# Excerpt
-- START --
Tesilimi Olawale Ayinde "Teslim" Balogun (1927 – 30 July 1972) was a Nigerian football player and coach. Balogun played at both professional and international levels as a striker, before becoming Africa's first qualified professional football coach.

Playing career
Educated in Port Harcourt and graduating from St. Mary's Catholic School, Balogun played in his native Nigeria for a number of teams, including Apapa Bombers, Marine Athletics, UAC XI, Railways XI, Jos XI, Pan Bank Team, Dynamos Club and SCOA XI. During his time in Nigeria, Balogun won the Challenge Cup a total of five times in seven finals. He was the first player to have a hat-trick in the competition, in Pan Bank's 6–1 rout of Warri in 1953.

After originally touring with a Nigerian select team in 1949, Balogun returned to the UK in August 1955 to sign with Peterborough United. However, Balogun never made a league appearance for Peterborough, and spent time with Skegness Town before signing with Queens Park Rangers, scoring 3 goals in 13 appearances in the Football League during the 1956–57 season. After leaving QPR, Balogun returned to non-League football, playing with Holbeach United.
-- END --
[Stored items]
-- START --
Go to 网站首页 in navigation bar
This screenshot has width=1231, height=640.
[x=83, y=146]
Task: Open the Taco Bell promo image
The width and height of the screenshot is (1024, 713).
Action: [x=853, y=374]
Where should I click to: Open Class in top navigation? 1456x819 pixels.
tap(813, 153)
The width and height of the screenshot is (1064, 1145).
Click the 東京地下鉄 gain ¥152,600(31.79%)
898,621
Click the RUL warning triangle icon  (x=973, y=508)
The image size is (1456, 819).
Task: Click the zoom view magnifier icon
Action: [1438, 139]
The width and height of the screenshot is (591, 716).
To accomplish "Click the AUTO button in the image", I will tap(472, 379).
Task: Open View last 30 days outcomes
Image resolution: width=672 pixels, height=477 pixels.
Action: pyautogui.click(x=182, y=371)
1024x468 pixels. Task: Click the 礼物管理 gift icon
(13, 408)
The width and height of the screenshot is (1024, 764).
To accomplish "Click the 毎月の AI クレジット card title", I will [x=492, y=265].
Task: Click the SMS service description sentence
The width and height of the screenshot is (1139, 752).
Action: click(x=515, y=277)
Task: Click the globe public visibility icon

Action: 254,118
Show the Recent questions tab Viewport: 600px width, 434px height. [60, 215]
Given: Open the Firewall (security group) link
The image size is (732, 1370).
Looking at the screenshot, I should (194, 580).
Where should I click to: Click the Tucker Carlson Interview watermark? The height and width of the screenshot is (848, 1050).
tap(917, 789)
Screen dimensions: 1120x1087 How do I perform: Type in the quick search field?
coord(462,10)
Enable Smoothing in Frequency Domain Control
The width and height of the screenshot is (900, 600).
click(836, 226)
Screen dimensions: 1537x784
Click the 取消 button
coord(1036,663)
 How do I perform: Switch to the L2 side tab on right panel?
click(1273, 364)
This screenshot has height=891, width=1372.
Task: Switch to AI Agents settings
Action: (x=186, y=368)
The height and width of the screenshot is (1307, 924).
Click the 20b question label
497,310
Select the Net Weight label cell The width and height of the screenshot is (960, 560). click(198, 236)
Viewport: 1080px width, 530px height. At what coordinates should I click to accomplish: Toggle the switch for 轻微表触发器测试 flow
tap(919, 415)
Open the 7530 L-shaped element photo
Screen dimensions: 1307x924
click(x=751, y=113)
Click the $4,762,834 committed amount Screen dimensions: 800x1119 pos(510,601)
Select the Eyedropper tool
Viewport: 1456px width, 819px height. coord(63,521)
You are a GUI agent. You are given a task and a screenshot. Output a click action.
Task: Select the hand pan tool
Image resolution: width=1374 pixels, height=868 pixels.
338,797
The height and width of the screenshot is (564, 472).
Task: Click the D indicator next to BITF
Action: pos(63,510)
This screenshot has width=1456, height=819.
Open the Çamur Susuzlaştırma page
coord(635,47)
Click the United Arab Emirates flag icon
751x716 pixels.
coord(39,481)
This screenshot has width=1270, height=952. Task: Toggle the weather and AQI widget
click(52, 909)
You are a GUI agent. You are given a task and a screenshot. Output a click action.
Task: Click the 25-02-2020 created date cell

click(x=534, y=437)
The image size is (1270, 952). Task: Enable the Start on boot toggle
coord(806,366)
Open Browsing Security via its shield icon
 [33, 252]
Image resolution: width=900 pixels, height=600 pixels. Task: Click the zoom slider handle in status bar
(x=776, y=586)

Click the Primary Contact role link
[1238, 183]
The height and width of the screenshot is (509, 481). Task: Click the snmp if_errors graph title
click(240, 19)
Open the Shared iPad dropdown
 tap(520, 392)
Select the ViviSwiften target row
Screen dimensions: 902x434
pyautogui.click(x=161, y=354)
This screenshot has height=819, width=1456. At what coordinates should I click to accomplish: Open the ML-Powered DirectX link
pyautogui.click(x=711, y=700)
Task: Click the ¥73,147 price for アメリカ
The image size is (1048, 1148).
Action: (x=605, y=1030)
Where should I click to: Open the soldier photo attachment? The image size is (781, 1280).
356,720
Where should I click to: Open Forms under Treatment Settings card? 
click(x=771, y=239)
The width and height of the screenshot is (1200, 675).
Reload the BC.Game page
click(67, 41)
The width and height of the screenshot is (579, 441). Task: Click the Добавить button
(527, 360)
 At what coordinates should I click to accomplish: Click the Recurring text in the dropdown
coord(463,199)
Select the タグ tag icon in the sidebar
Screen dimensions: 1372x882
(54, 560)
-- END --
# Required tasks
1 – According to the text about Teslim Balogun, which club did he join in August 1955 after returning to the UK?
2 – Rewrite the stretch of the records from the line containing "Screen dimensions: 1537x784" through the line containing "Action: (x=186, y=368)", substituting "pane" for "panel" and leaving everything else unchanged.

# Solutions to the exercise
1 – Peterborough United.

2 –
Screen dimensions: 1537x784
Click the 取消 button
coord(1036,663)
 How do I perform: Switch to the L2 side tab on right pane?
click(1273, 364)
This screenshot has height=891, width=1372.
Task: Switch to AI Agents settings
Action: (x=186, y=368)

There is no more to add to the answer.